To walk us through every step of the model architecture, I built a model and plotted it below. While I walk you through every step, please compare the layers in the model plot with the brief on each layer given below. This will help you get a better understanding of the input and output dimensions in the layers. In this architecture we are primarily working with 3 layers (embedding, bi-lstm, lstm layers) and the 4th layer which is TimeDistributed Dense layer to output the result. We will discuss the layers in detail :

为了引导我们完成模型体系结构的每个步骤，我建立了一个模型并将其绘制在下面。当我逐步引导您完成所有步骤时，请比较模型图中的图层与下面给出的每个图层的摘要。这将帮助您更好地了解图层中的输入和输出尺寸。在此体系结构中，我们主要使用3层(嵌入，bi-lstm，lstm层)和第4层(即TimeDistributed Dense层)来输出结果。我们将详细讨论各层：

Layer 1 — Embedding layer : We will specify the maximum length (104) of the padded sequences. After the network is trained, the embedding layer will transform each token into a vector of n dimensions. We have chosen the n dimensions to be (64).
第1层-嵌入层：我们将指定填充序列的最大长度(104)。训练完网络后，嵌入层会将每个令牌转换为n维向量。
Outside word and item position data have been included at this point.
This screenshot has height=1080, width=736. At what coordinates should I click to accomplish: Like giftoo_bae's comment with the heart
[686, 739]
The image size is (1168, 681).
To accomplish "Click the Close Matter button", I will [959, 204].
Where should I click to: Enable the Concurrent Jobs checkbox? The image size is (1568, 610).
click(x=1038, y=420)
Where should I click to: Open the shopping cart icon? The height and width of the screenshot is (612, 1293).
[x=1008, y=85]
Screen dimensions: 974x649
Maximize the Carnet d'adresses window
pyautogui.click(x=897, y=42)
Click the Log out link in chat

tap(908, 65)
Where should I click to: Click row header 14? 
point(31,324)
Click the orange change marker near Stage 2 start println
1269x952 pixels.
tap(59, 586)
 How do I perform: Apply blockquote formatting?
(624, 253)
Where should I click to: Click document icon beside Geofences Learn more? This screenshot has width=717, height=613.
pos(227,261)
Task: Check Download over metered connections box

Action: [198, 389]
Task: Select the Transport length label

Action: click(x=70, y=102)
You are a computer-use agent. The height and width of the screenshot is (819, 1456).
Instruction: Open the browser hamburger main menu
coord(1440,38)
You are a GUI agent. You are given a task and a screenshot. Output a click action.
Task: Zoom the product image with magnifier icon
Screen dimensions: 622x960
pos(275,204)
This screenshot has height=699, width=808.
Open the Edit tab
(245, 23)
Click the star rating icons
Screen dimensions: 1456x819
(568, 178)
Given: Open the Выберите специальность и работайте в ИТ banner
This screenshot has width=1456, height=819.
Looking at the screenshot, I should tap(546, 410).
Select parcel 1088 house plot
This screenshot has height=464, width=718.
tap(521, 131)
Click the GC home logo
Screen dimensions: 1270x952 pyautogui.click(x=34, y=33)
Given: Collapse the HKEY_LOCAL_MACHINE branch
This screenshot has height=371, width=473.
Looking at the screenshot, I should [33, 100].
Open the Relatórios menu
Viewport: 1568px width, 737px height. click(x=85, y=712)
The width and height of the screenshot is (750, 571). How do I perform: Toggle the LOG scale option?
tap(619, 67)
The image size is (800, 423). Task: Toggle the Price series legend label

我们选择n维为(64)。

The dimensions (?, 104, 64) that we see in the embedding layer in the given neural network plot comes from these specifications. Please note the 1st dimension shows ‘?’ or None in the plots. They represent the batch sizes, if its not given they show ‘?’ or None which means the model can take any batch size.

我们在给定神经网络图的嵌入层中看到的尺寸(？，104、64)来自这些规范。请注意，第一个维度显示为“？” 或在图中没有。它们代表批次大小，如果未给出，则显示“？” 或“无”表示该模型可以采用任何批处理大小。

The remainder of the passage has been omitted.